David Vasquez
David Vasquez was sentenced to 35 years in prison for a murder he did not commit. Vasquez, who is mentally retarded, was convicted based on a false confession he gave to police. Vasquez served five years in prison before the real murderer was found.
On January 23, 1984, a woman was raped and murdered in her Arlington, Virginia, home. The crime was particularly gruesome – the victim had been hanged using materials found in her home. In the days following the murder, police received two phone calls from the victim’s neighbors, reporting that Vasquez, a former neighbor whom they described as “creepy” and a “peeping Tom,” had been seen in the neighborhood on the night of the murder. This led police to question Vasquez, who now lived approximately 30 miles away in Manassas, Virginia, where he worked at a McDonald’s restaurant and lived with his mother. Vasquez agreed to go with police to the station for an interview, although he repeatedly asked the police why they wanted to speak with him. Vasquez was questioned for several hours by police. He repeatedly told police that he had not been in Arlington on the night of the murder. Police then falsely told Vasquez that they had found his fingerprints inside the victim’s home. Upon learning of this “evidence,” Vasquez told police that he might have been at the victim’s home on the night of the murder, although he was confused about how he could have gotten there, since he did not know how to drive and his mother was working that evening. Although he was purportedly confessing to the crime, Vasquez was unable to describe to detectives what he used to tie up the victim or how she was killed. In his “confession,” Vasquez told police he had stabbed the victim, when she actually had been hanged.
Vasquez was questioned again by police later that same day. During this interrogation, Vasquez gave police a “dream” statement, in which he purportedly described the crime. However, every detail he included in his description was one that he had been fed by police earlier in the day.

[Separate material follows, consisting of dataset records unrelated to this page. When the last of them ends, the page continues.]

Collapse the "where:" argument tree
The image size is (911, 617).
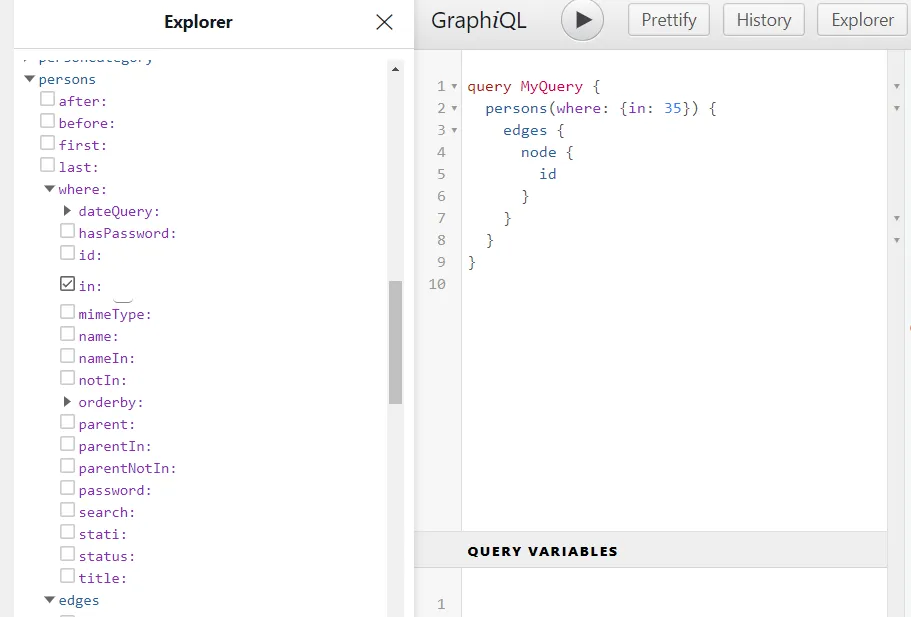[49, 189]
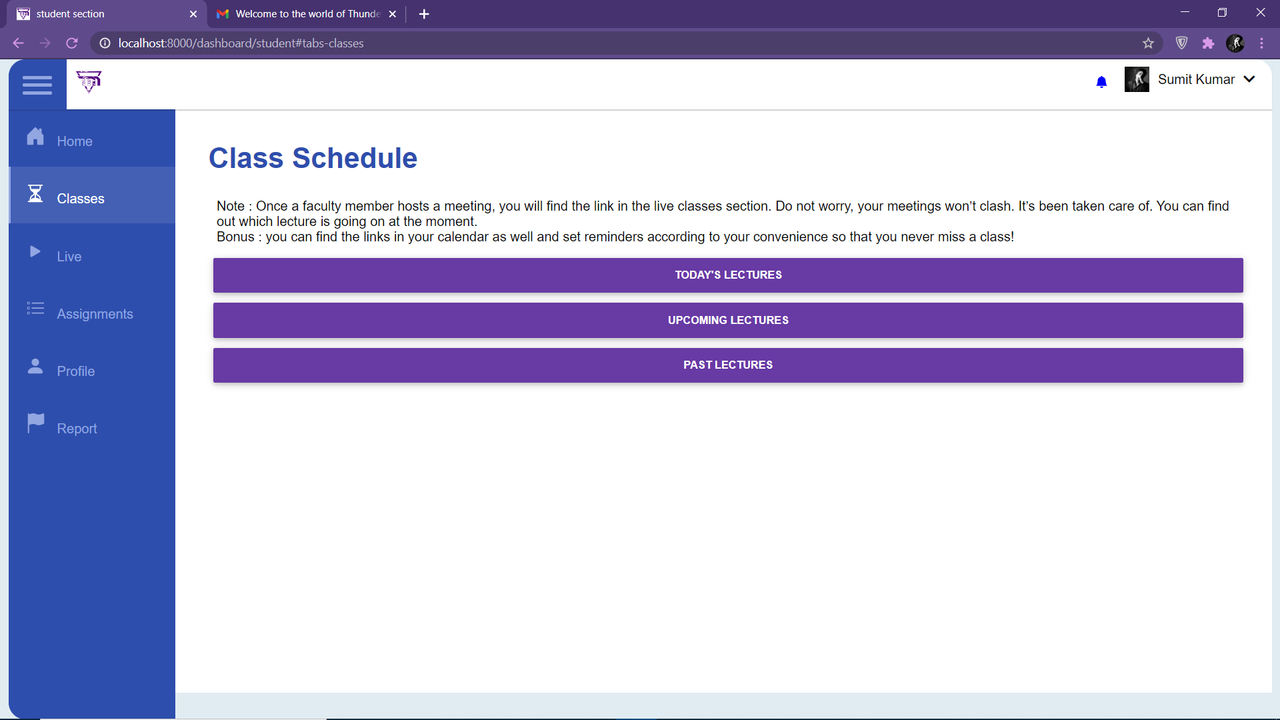Expand the Past Lectures section
This screenshot has width=1280, height=720.
[728, 364]
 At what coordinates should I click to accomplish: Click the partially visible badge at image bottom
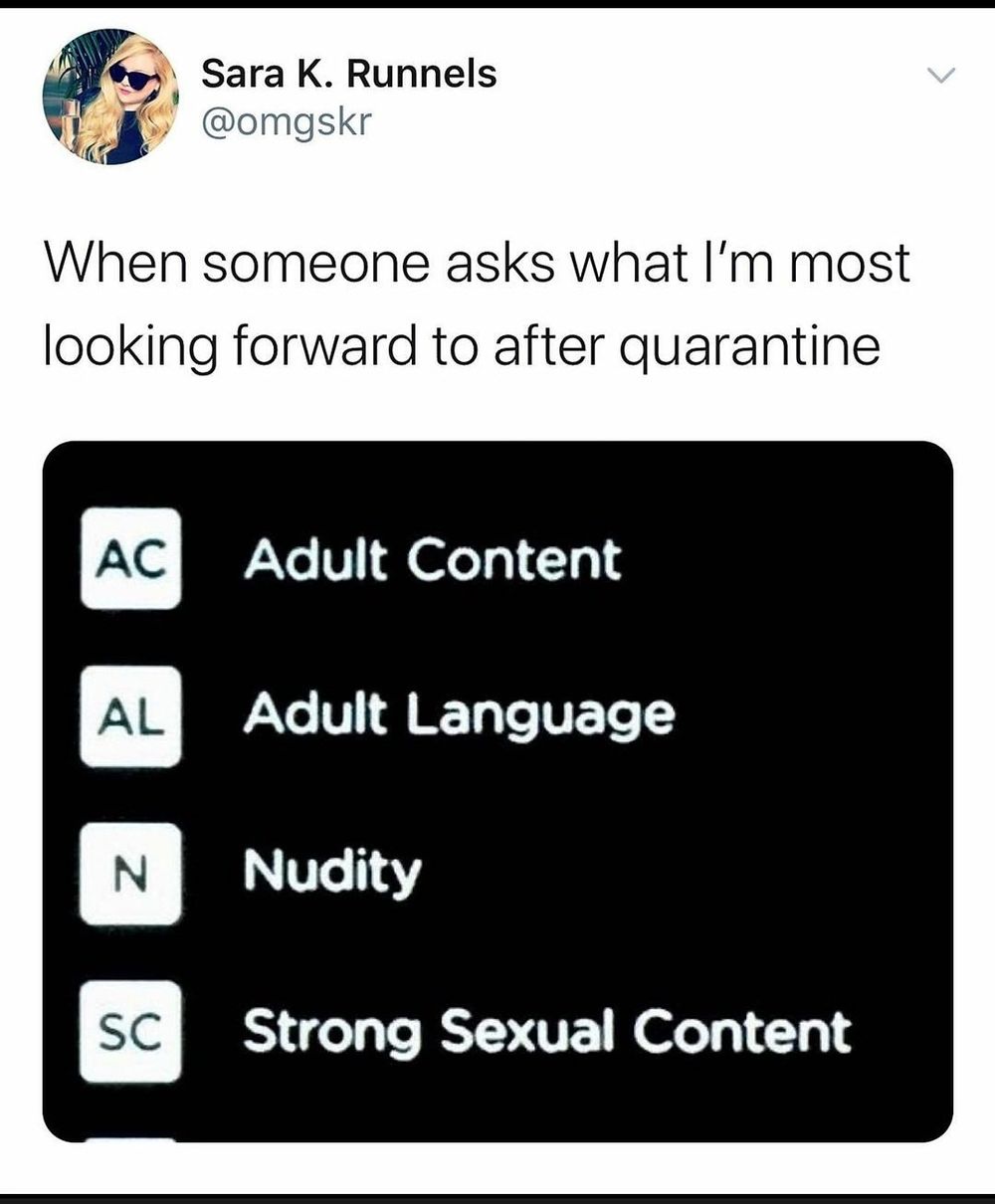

After giving this statement, Vasquez was arrested and charged with murder. Vasquez was questioned a third time, when he repeated his dream for police. This dream statement was considered a confession.
Facing the death penalty, Vasquez elected to accept a plea bargain to second degree murder and burglary. Vasquez entered an Alford plea, allowing him to maintain his innocence but accept the conviction and sentence. He was sentenced to 35 years in prison.
It wasn’t until three years later that one detective began to question Vasquez’s guilt. In December of 1987, a crime similar to the one in which Vasquez was convicted took place in the same neighborhood in Arlington. Police began to wonder whether Timothy Spencer, the lead suspect in the second murder, also was guilty of the first murder. Spencer, known as “the South Side Strangler,” was found guilty of the second murder along with three other murders. After Spencer was convicted of the second Arlington murder, the detective and the prosecutor focused on freeing Vasquez. The FBI conducted its own investigation, and ultimately found that Spencer had committed the murder for which Vasquez had been convicted and had acted alone.
On January 4, 1989, Mr. Vasquez was granted an absolute pardon by then-Governor Gerald L. Baliles. He had served five years in prison, during which time he suffered physical and mental abuse. Vasquez received $117,000 in compensation from the Commonwealth of Virginia. Timothy Spencer, the real murderer, became the first person in the United States to be executed based on DNA evidence.